Зачем понадобилось это исследование
В последние десять лет, несмотря на поступающую со всех сторон неутешительную информацию, представители ученого мира всерьез занялись изучением эмоций. Среди наиболее впечатляющих следует отметить результаты исследования человеческого мозга в процессе работы, ставшие возможными благодаря новейшим разработкам в области технологии оптических изображений отделов головного мозга. Впервые в истории человечества ученые сумели увидеть то, что веками оставалось для них тайной за семью печатями: как именно работает эта невообразимо сложная система из огромной массы клеток, когда мы думаем и чувствуем, строим мысленные образы и мечтаем. Обилие данных в области нейробиологии помогает нам лучше понять, каким образом мозговые центры, ответственные за наши эмоции, побуждают нас гневаться или плакать и как самые древние отделы мозга, побуждающие нас развязывать войны или пробуждающие в нас любовь, направляют энергию на совершение добра или зла. В ходе подобных беспрецедентных изысканий, раскрывших механизмы бурного проявления эмоций и их ослабления, обнаружились некоторые оригинальные средства выхода из нашего коллективного эмоционального кризиса.
Кстати сказать, мне пришлось повременить с написанием этой книги до лучших времен, дожидаясь, пока созреет богатый урожай научных исследований. Причина столь длительной задержки коренилась главным образом в том, что чувствам в ментальной жизни человека исследователи отводили на удивление мало места, оставляя эмоции для научной психологии как некий почти не исследованный континент. В образовавшийся таким образом вакуум хлынул поток разного рода книг под рубрикой «Помоги себе сам», напичканных полезными советами, разработанными в лучшем случае по результатам клинических исследований при отсутствии серьезной научной базы. Но теперь наука наконец вправе со знанием дела вести разговор о решении неотложных и весьма запутанных проблем психики в ее наиболее иррациональном проявлении, чтобы с большей или меньшей точностью составить карту человеческих чувств.
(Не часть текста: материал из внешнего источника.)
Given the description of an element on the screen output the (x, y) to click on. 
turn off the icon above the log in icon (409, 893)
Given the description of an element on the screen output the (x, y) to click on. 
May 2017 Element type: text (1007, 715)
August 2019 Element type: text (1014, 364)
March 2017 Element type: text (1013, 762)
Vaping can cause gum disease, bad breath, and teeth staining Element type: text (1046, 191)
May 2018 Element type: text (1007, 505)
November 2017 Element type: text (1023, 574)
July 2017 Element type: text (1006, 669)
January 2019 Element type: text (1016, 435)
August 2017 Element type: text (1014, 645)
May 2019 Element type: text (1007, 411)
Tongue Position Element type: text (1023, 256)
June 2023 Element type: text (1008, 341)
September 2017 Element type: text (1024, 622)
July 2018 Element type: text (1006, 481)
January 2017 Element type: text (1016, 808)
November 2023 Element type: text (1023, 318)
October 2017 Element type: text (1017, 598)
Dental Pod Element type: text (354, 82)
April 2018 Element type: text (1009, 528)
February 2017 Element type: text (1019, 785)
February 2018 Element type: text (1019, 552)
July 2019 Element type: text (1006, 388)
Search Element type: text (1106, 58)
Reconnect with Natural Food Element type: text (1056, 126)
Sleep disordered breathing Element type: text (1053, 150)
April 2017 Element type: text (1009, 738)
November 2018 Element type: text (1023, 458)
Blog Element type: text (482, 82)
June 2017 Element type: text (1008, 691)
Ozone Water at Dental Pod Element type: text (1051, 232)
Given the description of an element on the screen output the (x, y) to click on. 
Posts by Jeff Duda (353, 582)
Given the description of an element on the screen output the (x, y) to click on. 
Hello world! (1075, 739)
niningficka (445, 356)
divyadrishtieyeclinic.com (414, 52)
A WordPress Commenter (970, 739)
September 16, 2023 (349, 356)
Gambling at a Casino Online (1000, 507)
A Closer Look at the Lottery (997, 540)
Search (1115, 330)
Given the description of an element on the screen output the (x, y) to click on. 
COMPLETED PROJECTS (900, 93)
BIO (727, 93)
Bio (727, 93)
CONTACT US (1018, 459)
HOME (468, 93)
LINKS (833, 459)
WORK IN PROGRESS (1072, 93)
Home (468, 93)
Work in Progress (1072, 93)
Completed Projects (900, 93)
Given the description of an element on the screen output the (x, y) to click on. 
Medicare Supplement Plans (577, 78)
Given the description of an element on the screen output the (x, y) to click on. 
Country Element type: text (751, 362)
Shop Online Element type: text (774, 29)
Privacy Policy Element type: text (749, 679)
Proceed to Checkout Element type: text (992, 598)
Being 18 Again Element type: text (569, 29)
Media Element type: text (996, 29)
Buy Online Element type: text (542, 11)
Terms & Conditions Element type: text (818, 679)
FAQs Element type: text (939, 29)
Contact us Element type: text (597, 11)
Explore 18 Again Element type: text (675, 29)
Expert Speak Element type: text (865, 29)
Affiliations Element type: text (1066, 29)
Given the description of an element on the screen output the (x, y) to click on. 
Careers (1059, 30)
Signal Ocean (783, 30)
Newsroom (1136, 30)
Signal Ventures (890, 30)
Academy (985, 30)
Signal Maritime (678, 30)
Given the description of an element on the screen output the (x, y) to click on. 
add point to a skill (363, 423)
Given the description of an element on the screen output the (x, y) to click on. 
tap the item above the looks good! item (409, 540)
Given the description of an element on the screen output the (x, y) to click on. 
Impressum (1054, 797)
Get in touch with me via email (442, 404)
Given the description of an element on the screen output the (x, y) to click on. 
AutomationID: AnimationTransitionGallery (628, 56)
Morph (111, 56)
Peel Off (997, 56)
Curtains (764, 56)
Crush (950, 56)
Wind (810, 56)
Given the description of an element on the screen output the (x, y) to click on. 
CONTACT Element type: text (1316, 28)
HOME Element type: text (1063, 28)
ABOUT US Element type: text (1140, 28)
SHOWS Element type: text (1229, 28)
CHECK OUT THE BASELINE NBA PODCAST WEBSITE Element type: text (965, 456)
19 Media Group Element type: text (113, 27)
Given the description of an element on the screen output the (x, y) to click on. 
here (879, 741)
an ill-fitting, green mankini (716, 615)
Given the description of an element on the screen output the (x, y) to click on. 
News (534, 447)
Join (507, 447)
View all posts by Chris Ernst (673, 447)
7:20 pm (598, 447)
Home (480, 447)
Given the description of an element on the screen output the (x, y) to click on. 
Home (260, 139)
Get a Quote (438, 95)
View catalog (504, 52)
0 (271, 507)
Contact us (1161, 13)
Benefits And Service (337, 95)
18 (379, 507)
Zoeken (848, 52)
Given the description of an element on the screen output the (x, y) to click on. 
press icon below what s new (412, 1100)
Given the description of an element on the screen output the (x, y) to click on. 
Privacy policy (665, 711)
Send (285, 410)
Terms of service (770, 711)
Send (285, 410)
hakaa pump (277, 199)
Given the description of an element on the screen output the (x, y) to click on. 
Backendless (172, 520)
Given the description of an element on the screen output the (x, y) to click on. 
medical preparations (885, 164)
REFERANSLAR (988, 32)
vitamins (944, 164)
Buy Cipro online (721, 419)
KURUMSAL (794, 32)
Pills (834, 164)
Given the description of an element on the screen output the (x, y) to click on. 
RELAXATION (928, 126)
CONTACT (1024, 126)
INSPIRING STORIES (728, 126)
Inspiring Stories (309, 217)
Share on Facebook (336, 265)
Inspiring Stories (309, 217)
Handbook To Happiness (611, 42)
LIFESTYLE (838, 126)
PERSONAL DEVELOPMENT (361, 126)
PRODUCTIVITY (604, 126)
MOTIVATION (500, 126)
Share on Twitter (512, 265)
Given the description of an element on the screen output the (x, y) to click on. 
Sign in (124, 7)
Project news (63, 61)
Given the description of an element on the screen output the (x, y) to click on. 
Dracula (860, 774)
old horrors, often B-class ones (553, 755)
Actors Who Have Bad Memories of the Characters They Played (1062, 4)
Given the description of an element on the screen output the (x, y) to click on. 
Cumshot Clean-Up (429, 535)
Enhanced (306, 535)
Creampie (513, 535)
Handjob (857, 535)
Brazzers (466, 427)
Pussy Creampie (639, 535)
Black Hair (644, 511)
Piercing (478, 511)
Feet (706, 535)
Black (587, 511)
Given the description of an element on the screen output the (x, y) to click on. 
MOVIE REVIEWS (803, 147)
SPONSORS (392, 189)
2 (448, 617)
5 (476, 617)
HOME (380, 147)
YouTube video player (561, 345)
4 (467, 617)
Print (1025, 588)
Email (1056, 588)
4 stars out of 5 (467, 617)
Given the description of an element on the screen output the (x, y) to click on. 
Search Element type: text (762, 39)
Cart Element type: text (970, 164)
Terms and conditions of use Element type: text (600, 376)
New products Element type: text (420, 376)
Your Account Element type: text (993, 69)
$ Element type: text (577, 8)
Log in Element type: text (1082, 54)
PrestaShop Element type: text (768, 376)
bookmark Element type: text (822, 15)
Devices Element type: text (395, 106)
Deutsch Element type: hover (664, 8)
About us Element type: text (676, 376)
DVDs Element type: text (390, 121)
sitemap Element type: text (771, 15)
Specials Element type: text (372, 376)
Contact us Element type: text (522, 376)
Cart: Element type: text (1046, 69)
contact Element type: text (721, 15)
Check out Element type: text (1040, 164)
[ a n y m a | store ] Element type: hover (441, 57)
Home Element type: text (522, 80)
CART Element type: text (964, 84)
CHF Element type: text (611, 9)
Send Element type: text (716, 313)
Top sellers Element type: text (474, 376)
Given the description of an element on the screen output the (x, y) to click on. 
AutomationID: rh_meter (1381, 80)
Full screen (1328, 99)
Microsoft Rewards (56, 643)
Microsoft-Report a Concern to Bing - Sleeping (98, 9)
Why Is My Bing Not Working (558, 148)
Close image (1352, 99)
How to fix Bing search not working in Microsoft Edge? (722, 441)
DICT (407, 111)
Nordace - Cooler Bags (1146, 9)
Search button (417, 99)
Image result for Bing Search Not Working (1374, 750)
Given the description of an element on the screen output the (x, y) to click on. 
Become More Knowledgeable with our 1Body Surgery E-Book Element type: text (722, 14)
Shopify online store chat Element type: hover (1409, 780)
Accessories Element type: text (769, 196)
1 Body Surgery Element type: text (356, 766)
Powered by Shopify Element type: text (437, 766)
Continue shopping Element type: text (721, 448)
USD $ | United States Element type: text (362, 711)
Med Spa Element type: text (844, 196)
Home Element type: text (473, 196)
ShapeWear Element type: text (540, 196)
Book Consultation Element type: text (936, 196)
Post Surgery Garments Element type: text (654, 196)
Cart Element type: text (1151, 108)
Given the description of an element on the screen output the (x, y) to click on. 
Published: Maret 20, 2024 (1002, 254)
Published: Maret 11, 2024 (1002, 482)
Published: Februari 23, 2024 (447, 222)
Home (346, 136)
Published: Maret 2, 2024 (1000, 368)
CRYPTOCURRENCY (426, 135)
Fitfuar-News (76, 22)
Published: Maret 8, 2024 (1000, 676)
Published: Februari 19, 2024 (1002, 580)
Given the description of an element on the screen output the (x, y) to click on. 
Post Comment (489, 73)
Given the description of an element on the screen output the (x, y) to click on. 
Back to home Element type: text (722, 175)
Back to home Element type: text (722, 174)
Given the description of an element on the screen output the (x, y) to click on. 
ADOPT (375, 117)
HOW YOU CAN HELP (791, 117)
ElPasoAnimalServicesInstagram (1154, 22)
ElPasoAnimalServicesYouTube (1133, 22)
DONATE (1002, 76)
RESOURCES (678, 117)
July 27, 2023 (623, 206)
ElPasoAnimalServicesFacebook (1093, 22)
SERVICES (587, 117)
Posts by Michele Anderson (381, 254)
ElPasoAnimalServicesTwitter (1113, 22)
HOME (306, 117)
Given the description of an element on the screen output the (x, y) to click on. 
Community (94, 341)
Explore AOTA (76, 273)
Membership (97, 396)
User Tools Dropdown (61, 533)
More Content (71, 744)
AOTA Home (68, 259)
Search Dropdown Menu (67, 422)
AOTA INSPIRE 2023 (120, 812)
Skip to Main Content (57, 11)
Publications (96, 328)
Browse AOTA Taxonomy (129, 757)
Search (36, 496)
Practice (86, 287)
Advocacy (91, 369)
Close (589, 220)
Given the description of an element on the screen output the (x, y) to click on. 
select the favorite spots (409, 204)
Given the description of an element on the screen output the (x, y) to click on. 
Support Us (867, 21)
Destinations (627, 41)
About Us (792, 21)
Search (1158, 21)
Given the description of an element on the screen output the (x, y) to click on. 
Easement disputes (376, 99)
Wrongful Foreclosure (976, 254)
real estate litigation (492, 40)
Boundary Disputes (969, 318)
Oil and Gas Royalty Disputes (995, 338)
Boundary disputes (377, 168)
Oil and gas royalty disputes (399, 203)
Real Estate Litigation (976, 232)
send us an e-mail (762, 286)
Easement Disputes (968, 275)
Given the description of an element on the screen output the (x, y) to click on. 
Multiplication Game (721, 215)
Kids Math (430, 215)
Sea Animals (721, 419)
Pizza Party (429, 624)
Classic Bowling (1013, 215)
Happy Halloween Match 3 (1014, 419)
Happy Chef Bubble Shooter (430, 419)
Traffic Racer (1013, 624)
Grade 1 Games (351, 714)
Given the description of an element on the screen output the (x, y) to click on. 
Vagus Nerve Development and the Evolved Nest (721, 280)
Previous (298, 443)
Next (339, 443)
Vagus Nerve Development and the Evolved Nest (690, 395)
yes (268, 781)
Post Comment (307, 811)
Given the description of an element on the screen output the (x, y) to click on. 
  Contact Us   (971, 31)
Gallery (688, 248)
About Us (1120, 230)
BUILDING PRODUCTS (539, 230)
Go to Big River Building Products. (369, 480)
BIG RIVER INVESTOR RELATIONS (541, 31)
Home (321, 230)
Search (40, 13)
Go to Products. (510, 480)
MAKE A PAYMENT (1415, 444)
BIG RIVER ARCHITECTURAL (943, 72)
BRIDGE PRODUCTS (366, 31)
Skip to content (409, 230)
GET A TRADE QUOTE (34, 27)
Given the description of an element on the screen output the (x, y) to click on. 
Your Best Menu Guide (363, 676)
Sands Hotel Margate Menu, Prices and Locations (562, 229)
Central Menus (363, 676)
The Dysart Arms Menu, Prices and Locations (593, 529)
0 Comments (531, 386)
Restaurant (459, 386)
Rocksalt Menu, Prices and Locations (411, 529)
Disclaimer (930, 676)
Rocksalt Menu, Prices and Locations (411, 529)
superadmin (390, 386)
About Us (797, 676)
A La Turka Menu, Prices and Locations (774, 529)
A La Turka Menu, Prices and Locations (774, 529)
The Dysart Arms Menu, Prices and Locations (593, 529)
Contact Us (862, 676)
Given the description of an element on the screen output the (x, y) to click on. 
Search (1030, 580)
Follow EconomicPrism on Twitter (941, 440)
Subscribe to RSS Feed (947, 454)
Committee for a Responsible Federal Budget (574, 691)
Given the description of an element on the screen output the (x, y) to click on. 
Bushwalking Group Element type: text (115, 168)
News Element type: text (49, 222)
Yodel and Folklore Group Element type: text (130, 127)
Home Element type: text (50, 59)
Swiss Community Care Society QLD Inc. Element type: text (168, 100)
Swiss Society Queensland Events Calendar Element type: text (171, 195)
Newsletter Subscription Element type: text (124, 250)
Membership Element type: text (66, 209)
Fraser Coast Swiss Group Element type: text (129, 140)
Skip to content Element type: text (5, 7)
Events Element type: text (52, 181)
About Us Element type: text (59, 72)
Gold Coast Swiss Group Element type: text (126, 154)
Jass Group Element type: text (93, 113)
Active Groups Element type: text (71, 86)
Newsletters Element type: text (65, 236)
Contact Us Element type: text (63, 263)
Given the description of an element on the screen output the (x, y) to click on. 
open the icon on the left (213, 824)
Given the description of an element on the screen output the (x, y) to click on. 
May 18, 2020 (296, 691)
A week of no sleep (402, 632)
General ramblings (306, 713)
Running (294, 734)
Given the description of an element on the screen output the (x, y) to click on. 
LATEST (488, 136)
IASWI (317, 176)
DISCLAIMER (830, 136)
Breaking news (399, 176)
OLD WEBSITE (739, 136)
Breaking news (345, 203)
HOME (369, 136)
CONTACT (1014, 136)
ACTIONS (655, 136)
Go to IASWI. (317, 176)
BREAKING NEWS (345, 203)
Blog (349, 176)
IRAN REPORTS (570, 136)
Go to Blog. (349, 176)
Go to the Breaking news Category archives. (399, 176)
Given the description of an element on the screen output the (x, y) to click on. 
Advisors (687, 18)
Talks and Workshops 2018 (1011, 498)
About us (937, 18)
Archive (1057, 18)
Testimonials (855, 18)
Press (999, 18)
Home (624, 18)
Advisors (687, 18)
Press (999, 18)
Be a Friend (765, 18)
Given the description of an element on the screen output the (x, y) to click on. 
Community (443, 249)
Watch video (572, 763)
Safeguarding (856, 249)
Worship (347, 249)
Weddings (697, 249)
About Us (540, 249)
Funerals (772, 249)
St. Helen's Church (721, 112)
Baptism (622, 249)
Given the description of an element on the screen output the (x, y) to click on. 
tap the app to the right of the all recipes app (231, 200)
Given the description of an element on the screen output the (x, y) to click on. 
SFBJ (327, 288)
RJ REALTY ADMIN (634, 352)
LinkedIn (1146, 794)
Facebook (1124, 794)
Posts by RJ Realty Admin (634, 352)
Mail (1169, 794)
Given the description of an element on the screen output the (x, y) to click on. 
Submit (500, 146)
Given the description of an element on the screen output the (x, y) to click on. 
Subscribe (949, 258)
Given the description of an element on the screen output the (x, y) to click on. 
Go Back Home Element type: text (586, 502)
Составление такой карты оспаривает мнение тех, кто придерживается узкого представления об интеллекте, доказывая, что коэффициент умственного развития задается нам генетически, а посему не может изменяться под влиянием жизненного опыта и что наша судьба в значительной степени определяется умственными способностями, которыми мы наделены от природы. Подобный аргумент, однако, не учитывает по-прежнему спорный вопрос: Что способны мы изменить, чтобы это помогло нашим детям прожить свою жизнь лучше? Какие факторы срабатывают, например, когда люди с высоким коэффициентом умственного развития терпят неудачу, а имеющие скромные коэффициенты оказываются на удивление успешными? Я лично твердо настроен доказать, что подобное различие чаще всего коренится в способностях, которые я называю «эмоциональным интеллектом», включающим самоконтроль, рвение и настойчивость, а также умение мотивировать свои действия. Всему этому, как мы увидим в дальнейшем, детей можно научить, предоставляя им тем самым благоприятную возможность наилучшим образом использовать тот умственный потенциал, который выпал им в генетической лотерее.